Hélène Cattet and Bruno Forzan's mind-bending, spy-vs-spy, Euro sci-fi action thriller is a movie that clearly loves movies, or at least the surface pleasures of movies. Reflection in a Dead Diamond is comprised of images rather than ideas. It's a cheeky send-up of spy movie conventions, but whatever satirical elements it has feel very secondary to a desire to play with all the fun stuff in spy movies without having to write a script. Not that there's no story to this movie. There kinda is.
Fabio Testi plays John Diman, a 70-year-old ex-spy whose a cross between late-career Marcello Mastroianni and the "The Most Interesting Man in the World" from those Dos Equis commercials. At least that's what he seems like when we first see him living in a luxury hotel on the French Riviera. When the mysterious woman in the room next door disappears, it sends him, or maybe us, into his memories, where we see him as his younger self. Yannick Renier plays Diman's younger self, a slick, sexy, 007-type agent. Or maybe he's a comic book character chasing a shapeshifting female assassin. Or maybe both are just actors playing roles in a film.

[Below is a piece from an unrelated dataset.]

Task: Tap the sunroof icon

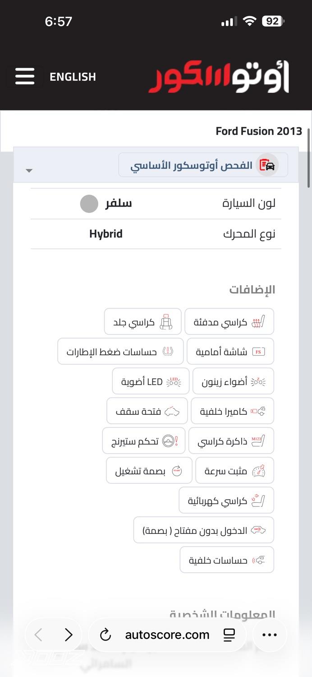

This is the kind of movie that doesn't care how you interpret it; it just wants you to think it's cool. Thi Mai Nguyen plays the female assassin, Serpentik. She sure looks cool, and there's a lot we could read into her characterization as an anti-Bond Girl, or perhaps the vengeful collective spirit of every actress who has had to play a Bond Girl.
The directors have come up with some amazing transitions from shot to shot, scene to scene, reference point ot refrecne point, but what purpose do these shots and edits serve? Cool transitions felt inventive back in the heyday of MTV and creative British advertising. Sexy images and flashy editing for the sake of sexy images and flashy editing work much better in the three-minute music video or the 30-second commercial formats. A feature film needs more to sustain our interest throughout its running time.
Of course, there are some movies of this sort that I enjoy, but few have scenes where the actors (or characters) are seen behind the scenes of the movie they're making. How Meta! This type of forthwall breaking felt radical fifty years ago; now it just feels like something from the bottom of the old bag of tricks. Once we got to the leads in between takes, I was ready to leave.
This is one of those movies I imagine real-life villains having on a loop, playing on giant TVs as wallpaper in their palatial homes to make them seem hip. But to sit and watch? The zippy, high-energy, visually stimulating 87 minutes just crawl by. Still, I would have given these directors an extra half-star for their cleverness had I not watched Bi Gan's latest film, Resurrection, the next night. Seeing another unconventional narrative about movies, memories, and genre tropes that completely captivated me for 2 hours and 40 minutes made me all the more resentful of this dead diamond upon reflection.
If you love this, I've got a wicked-cool Diet Coke commercial from the ‘80s to show ya!